What is being asked :: Leaving out the pictures, please reproduce exactly and only the lines from the one that contains "You are a computer-use agent. The" through the last line below.

Stored items
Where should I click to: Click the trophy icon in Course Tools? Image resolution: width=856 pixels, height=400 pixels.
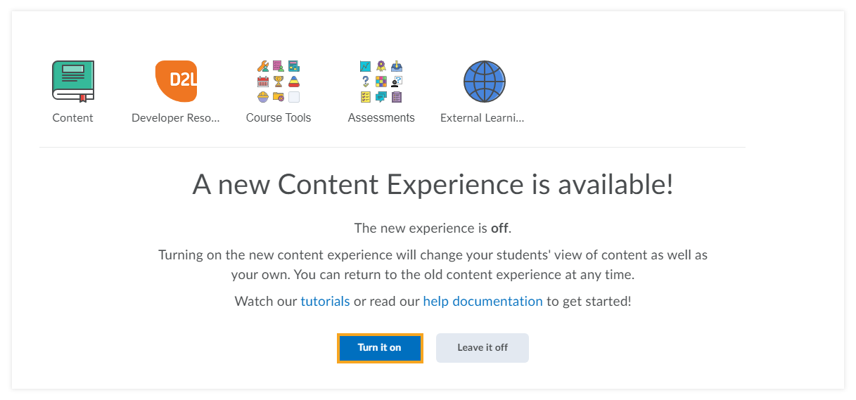279,82
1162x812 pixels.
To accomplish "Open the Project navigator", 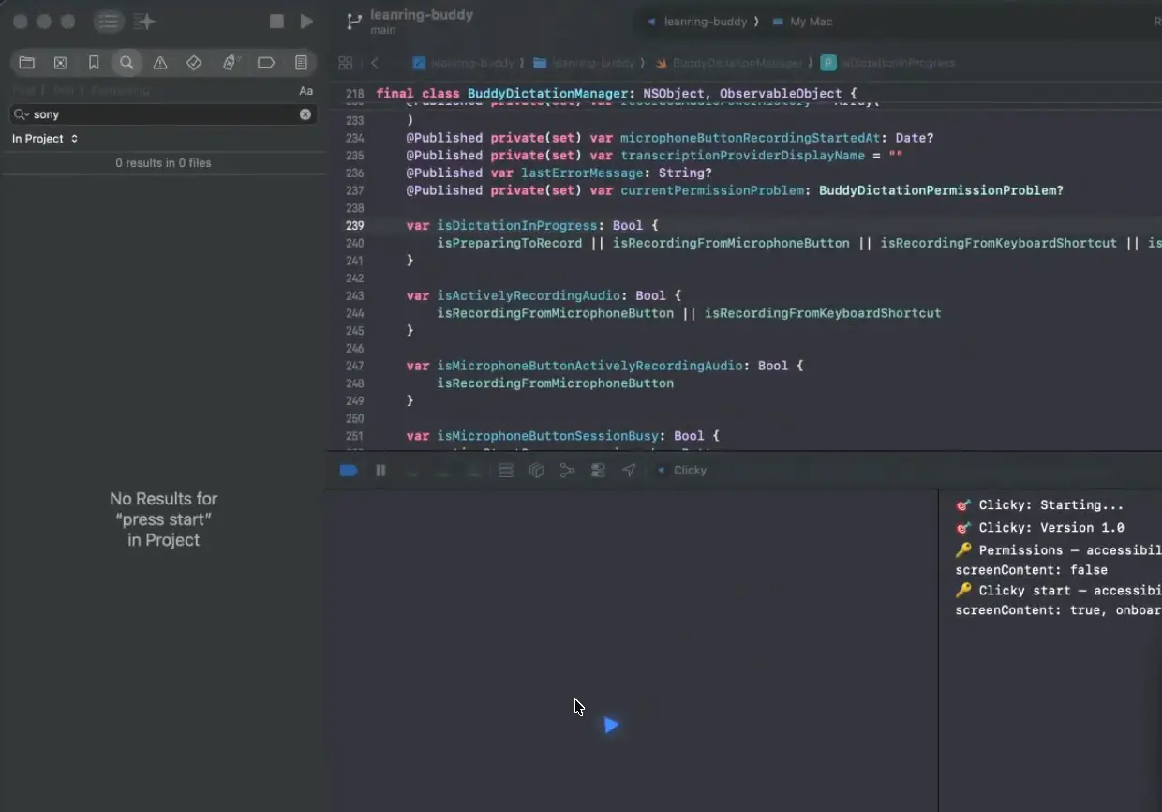I will click(x=26, y=62).
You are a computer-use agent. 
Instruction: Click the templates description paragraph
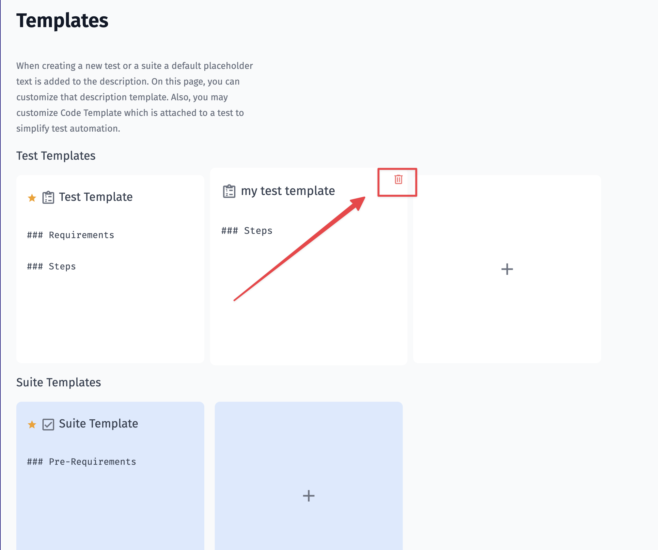134,97
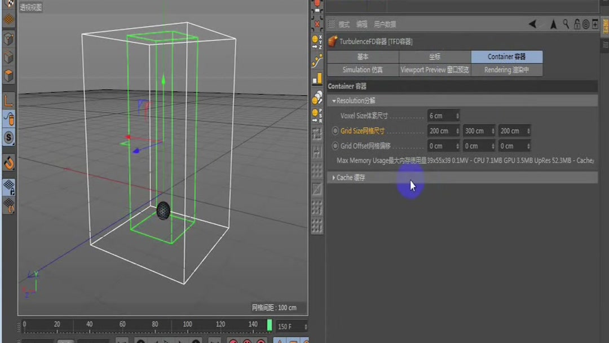
Task: Click the target focus icon in attribute manager header
Action: (x=586, y=24)

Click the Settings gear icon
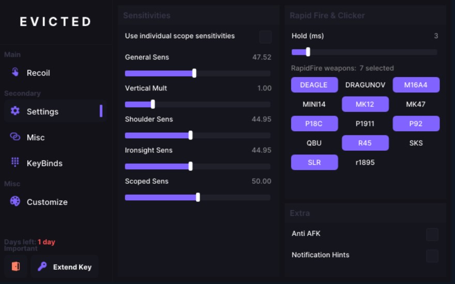pyautogui.click(x=15, y=111)
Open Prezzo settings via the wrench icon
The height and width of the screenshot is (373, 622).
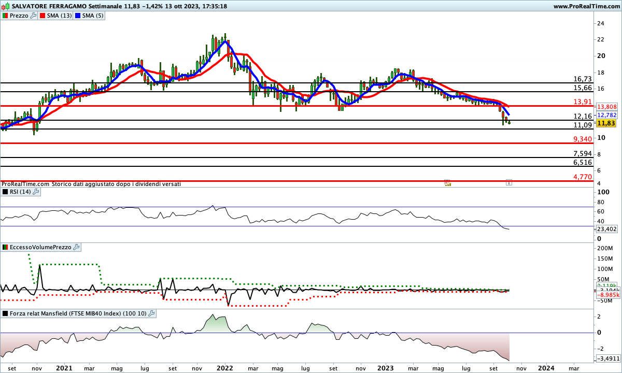point(34,16)
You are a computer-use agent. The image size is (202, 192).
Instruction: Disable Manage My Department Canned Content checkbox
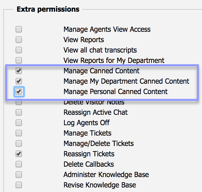click(19, 81)
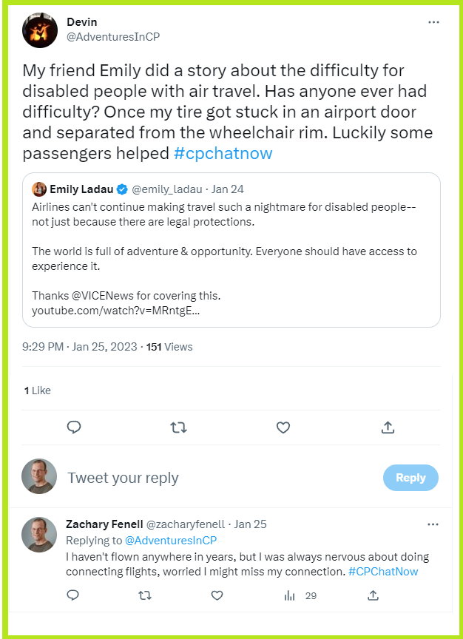Open more options on Zachary's reply

click(x=431, y=524)
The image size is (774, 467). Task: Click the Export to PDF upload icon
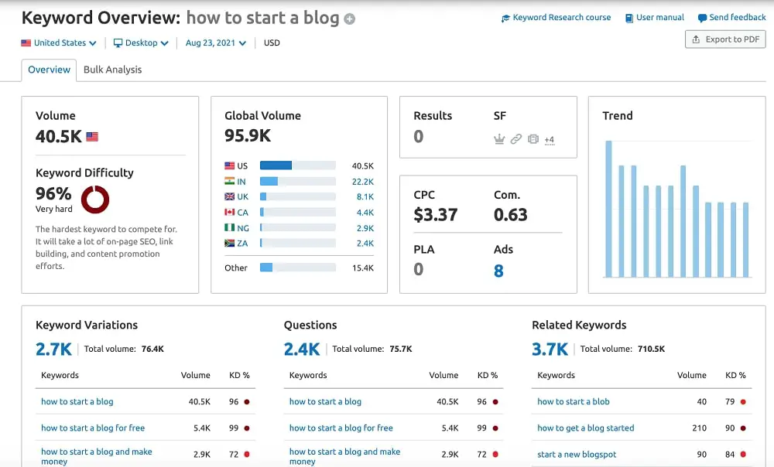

Solution below ::
You are a computer-use agent. The image size is (202, 192).
Instruction: Disable Manage My Department Canned Content checkbox
click(19, 81)
Open more options on Zachary's reply

click(x=431, y=524)
The image size is (774, 467). Task: Click the Export to PDF upload icon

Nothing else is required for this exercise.